◆ **Task prompt**
Retype the whole listing that follows, with nothing added or left out.

◆ **Data for the task**
══════════
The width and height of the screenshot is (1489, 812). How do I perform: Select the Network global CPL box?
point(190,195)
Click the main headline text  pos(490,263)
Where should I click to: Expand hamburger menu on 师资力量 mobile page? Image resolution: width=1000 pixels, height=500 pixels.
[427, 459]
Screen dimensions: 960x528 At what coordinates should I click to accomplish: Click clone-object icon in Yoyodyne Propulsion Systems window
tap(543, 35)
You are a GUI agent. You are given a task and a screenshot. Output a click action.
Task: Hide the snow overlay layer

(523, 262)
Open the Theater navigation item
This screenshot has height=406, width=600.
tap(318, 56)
══════════
◆ **Solved problem**
The width and height of the screenshot is (1489, 812). How do I perform: Select the Network global CPL box?
point(190,195)
Click the main headline text  pos(490,263)
Where should I click to: Expand hamburger menu on 师资力量 mobile page? Image resolution: width=1000 pixels, height=500 pixels.
[427, 459]
Screen dimensions: 960x528 At what coordinates should I click to accomplish: Click clone-object icon in Yoyodyne Propulsion Systems window
tap(543, 35)
You are a GUI agent. You are given a task and a screenshot. Output a click action.
Task: Hide the snow overlay layer

(523, 262)
Open the Theater navigation item
This screenshot has height=406, width=600.
tap(318, 56)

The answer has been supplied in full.